Exercise details — When a picture appears among the records, leave it out, and copy all else exactly.

Dataset content —

· · · ·

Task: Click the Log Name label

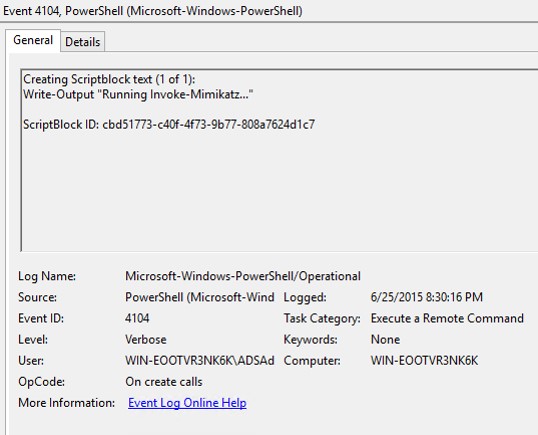Action: click(47, 276)
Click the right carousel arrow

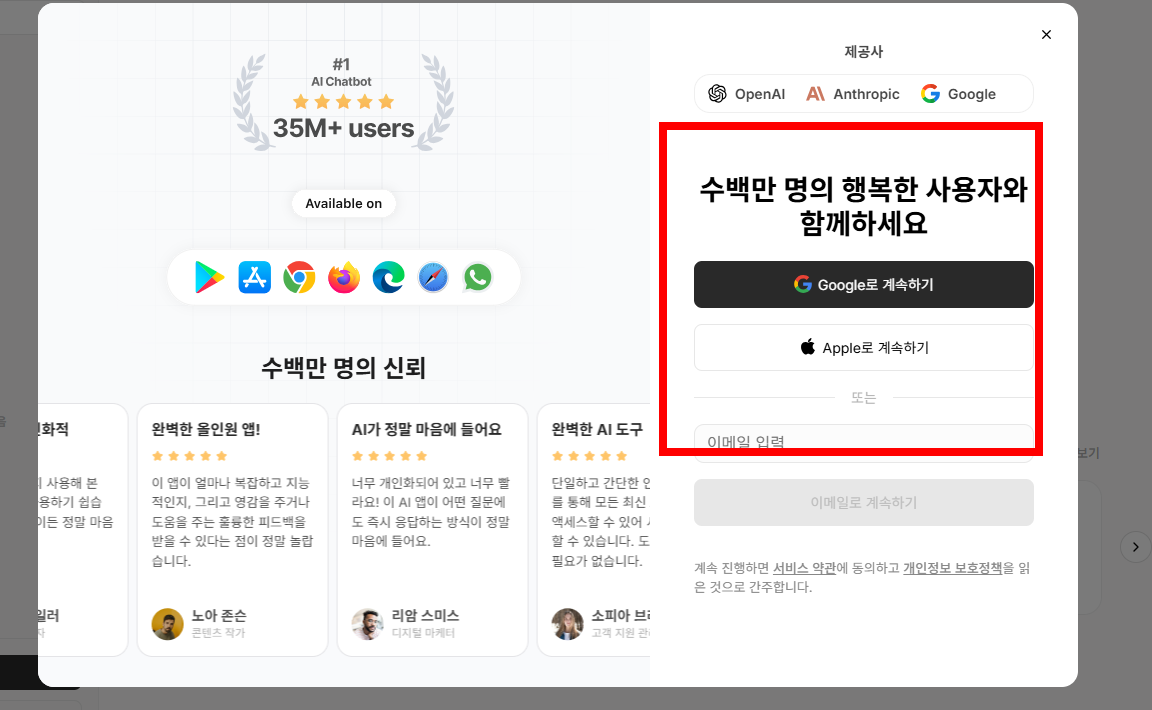click(1135, 547)
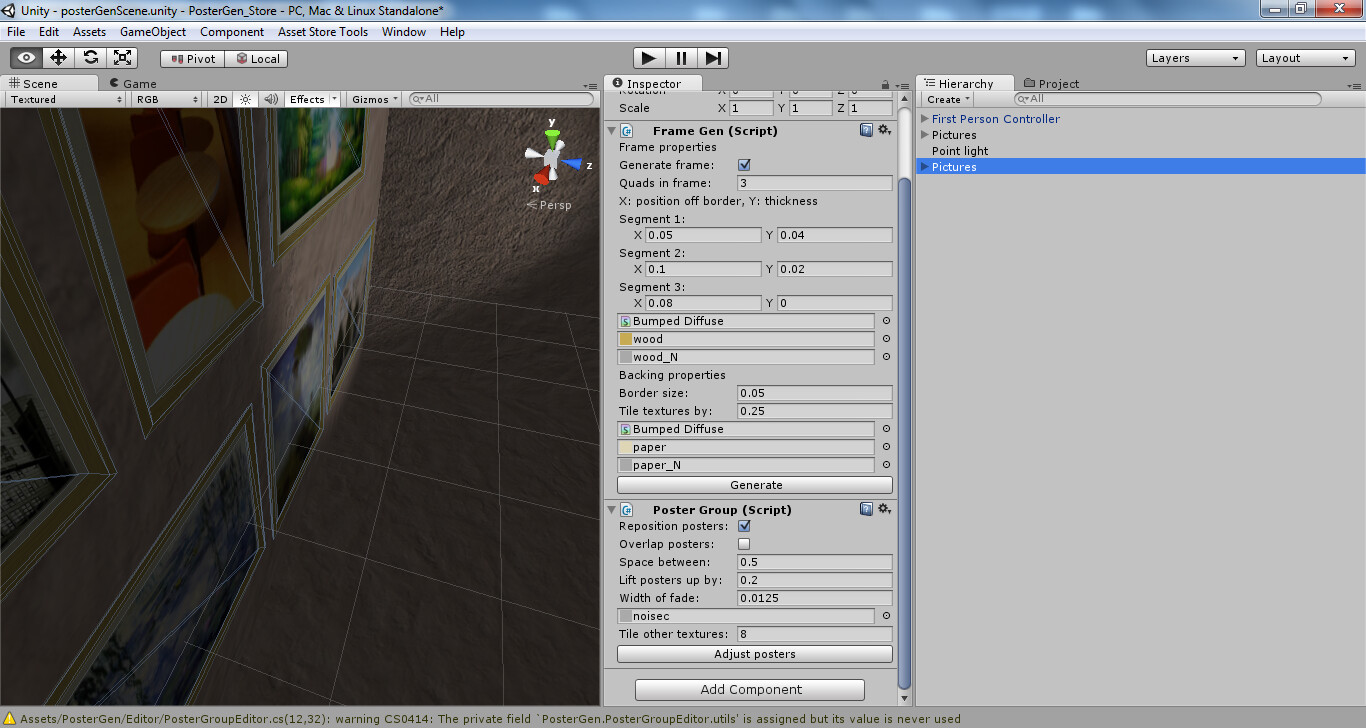Image resolution: width=1366 pixels, height=728 pixels.
Task: Select the Scale tool
Action: pyautogui.click(x=122, y=57)
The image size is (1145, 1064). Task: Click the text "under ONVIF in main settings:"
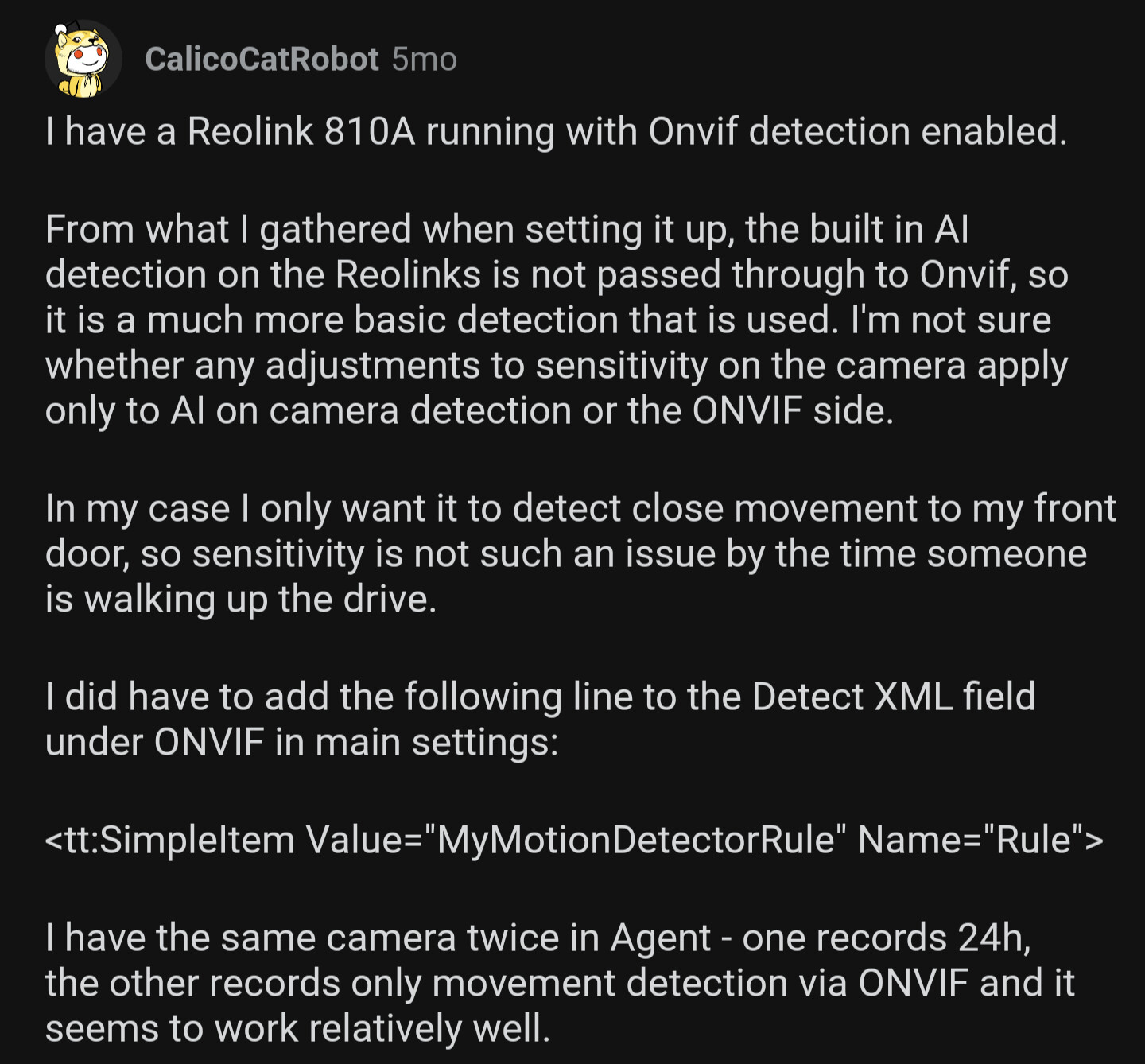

· · · ·

Answer below —
Task: Click the Log Name label

Action: click(47, 276)
Click the right carousel arrow

click(1135, 547)
Image resolution: width=1366 pixels, height=728 pixels.
Task: Select the Scale tool
Action: pyautogui.click(x=122, y=57)
The image size is (1145, 1064). Task: Click the text "under ONVIF in main settings:"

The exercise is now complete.